[BEGIN]

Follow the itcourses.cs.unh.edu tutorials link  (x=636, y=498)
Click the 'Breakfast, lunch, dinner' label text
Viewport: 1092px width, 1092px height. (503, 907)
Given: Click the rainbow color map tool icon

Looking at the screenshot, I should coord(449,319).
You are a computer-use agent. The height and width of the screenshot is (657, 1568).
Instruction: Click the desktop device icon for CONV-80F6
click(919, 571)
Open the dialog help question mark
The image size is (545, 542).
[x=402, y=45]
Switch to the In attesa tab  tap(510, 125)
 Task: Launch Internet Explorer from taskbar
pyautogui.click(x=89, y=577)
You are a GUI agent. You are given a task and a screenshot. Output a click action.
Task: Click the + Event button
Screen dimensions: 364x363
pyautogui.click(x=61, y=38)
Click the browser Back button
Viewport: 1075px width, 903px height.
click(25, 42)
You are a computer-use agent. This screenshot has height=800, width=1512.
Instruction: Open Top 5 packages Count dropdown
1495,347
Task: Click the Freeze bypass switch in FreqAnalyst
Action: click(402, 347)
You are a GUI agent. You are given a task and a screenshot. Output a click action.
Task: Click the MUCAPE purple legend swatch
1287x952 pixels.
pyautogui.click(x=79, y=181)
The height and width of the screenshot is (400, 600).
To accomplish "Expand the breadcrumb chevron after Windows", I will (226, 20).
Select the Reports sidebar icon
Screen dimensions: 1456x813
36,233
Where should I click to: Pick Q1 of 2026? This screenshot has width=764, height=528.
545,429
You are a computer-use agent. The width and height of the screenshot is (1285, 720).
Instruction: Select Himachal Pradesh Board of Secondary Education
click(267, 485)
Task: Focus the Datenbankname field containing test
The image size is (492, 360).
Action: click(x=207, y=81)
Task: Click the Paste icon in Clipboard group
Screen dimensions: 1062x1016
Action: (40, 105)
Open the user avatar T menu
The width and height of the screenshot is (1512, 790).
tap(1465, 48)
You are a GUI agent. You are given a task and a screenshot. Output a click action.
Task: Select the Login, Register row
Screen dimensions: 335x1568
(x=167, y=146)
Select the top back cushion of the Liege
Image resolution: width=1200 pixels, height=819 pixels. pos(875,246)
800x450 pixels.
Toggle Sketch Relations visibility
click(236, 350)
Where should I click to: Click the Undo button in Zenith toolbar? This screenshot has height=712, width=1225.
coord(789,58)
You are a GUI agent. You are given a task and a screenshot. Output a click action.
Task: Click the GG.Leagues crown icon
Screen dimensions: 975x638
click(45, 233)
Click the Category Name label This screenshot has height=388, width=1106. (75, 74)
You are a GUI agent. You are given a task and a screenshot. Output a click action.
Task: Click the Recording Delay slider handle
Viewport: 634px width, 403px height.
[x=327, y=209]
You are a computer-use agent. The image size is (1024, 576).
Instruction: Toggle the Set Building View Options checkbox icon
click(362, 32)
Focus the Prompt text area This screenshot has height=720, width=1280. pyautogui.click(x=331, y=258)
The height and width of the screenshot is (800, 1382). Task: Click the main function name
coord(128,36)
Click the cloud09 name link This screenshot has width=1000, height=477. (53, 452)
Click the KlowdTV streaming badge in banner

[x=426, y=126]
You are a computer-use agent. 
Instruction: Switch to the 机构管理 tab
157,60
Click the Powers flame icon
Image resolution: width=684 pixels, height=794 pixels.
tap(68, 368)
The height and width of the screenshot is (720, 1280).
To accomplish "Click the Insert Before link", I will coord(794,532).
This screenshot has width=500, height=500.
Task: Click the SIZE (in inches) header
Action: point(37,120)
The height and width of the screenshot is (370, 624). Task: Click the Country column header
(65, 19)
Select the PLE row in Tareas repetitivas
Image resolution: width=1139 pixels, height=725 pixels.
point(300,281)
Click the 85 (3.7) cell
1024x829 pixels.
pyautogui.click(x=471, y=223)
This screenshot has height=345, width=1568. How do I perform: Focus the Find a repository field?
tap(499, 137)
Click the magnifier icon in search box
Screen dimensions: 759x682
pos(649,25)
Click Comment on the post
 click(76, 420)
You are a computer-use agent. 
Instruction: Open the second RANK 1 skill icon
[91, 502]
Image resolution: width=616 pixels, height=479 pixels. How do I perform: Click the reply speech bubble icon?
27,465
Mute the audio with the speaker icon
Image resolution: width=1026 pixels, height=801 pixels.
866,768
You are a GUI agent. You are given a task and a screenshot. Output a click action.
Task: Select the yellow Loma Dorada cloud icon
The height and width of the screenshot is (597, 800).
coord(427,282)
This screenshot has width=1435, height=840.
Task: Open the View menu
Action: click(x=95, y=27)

[END]

Reproduce all the records above, switching every "Instruction:" to "Goal:" and leaving everything else unchanged.

Follow the itcourses.cs.unh.edu tutorials link  (x=636, y=498)
Click the 'Breakfast, lunch, dinner' label text
Viewport: 1092px width, 1092px height. (503, 907)
Given: Click the rainbow color map tool icon

Looking at the screenshot, I should coord(449,319).
You are a computer-use agent. The height and width of the screenshot is (657, 1568).
Goal: Click the desktop device icon for CONV-80F6
click(919, 571)
Open the dialog help question mark
The image size is (545, 542).
[x=402, y=45]
Switch to the In attesa tab  tap(510, 125)
 Task: Launch Internet Explorer from taskbar
pyautogui.click(x=89, y=577)
You are a GUI agent. You are given a task and a screenshot. Output a click action.
Task: Click the + Event button
Screen dimensions: 364x363
pyautogui.click(x=61, y=38)
Click the browser Back button
Viewport: 1075px width, 903px height.
click(25, 42)
You are a computer-use agent. This screenshot has height=800, width=1512.
Goal: Open Top 5 packages Count dropdown
1495,347
Task: Click the Freeze bypass switch in FreqAnalyst
Action: click(402, 347)
You are a GUI agent. You are given a task and a screenshot. Output a click action.
Task: Click the MUCAPE purple legend swatch
1287x952 pixels.
pyautogui.click(x=79, y=181)
The height and width of the screenshot is (400, 600).
To accomplish "Expand the breadcrumb chevron after Windows", I will (226, 20).
Select the Reports sidebar icon
Screen dimensions: 1456x813
36,233
Where should I click to: Pick Q1 of 2026? This screenshot has width=764, height=528.
545,429
You are a computer-use agent. The width and height of the screenshot is (1285, 720).
Goal: Select Himachal Pradesh Board of Secondary Education
click(267, 485)
Task: Focus the Datenbankname field containing test
The image size is (492, 360).
Action: click(x=207, y=81)
Task: Click the Paste icon in Clipboard group
Screen dimensions: 1062x1016
Action: (40, 105)
Open the user avatar T menu
The width and height of the screenshot is (1512, 790).
tap(1465, 48)
You are a GUI agent. You are given a task and a screenshot. Output a click action.
Task: Select the Login, Register row
Screen dimensions: 335x1568
(x=167, y=146)
Select the top back cushion of the Liege
Image resolution: width=1200 pixels, height=819 pixels. pos(875,246)
800x450 pixels.
Toggle Sketch Relations visibility
click(236, 350)
Where should I click to: Click the Undo button in Zenith toolbar? This screenshot has height=712, width=1225.
coord(789,58)
You are a GUI agent. You are given a task and a screenshot. Output a click action.
Task: Click the GG.Leagues crown icon
Screen dimensions: 975x638
click(45, 233)
Click the Category Name label This screenshot has height=388, width=1106. (75, 74)
You are a GUI agent. You are given a task and a screenshot. Output a click action.
Task: Click the Recording Delay slider handle
Viewport: 634px width, 403px height.
[x=327, y=209]
You are a computer-use agent. The image size is (1024, 576).
Goal: Toggle the Set Building View Options checkbox icon
click(362, 32)
Focus the Prompt text area This screenshot has height=720, width=1280. pyautogui.click(x=331, y=258)
The height and width of the screenshot is (800, 1382). Task: Click the main function name
coord(128,36)
Click the cloud09 name link This screenshot has width=1000, height=477. (53, 452)
Click the KlowdTV streaming badge in banner

[x=426, y=126]
You are a computer-use agent. 
Goal: Switch to the 机构管理 tab
157,60
Click the Powers flame icon
Image resolution: width=684 pixels, height=794 pixels.
tap(68, 368)
The height and width of the screenshot is (720, 1280).
To accomplish "Click the Insert Before link", I will coord(794,532).
This screenshot has width=500, height=500.
Task: Click the SIZE (in inches) header
Action: point(37,120)
The height and width of the screenshot is (370, 624). Task: Click the Country column header
(65, 19)
Select the PLE row in Tareas repetitivas
Image resolution: width=1139 pixels, height=725 pixels.
point(300,281)
Click the 85 (3.7) cell
1024x829 pixels.
pyautogui.click(x=471, y=223)
This screenshot has height=345, width=1568. How do I perform: Focus the Find a repository field?
tap(499, 137)
Click the magnifier icon in search box
Screen dimensions: 759x682
pos(649,25)
Click Comment on the post
 click(76, 420)
You are a computer-use agent. 
Goal: Open the second RANK 1 skill icon
[91, 502]
Image resolution: width=616 pixels, height=479 pixels. How do I perform: Click the reply speech bubble icon?
27,465
Mute the audio with the speaker icon
Image resolution: width=1026 pixels, height=801 pixels.
866,768
You are a GUI agent. You are given a task and a screenshot. Output a click action.
Task: Select the yellow Loma Dorada cloud icon
The height and width of the screenshot is (597, 800).
coord(427,282)
This screenshot has width=1435, height=840.
Task: Open the View menu
Action: click(x=95, y=27)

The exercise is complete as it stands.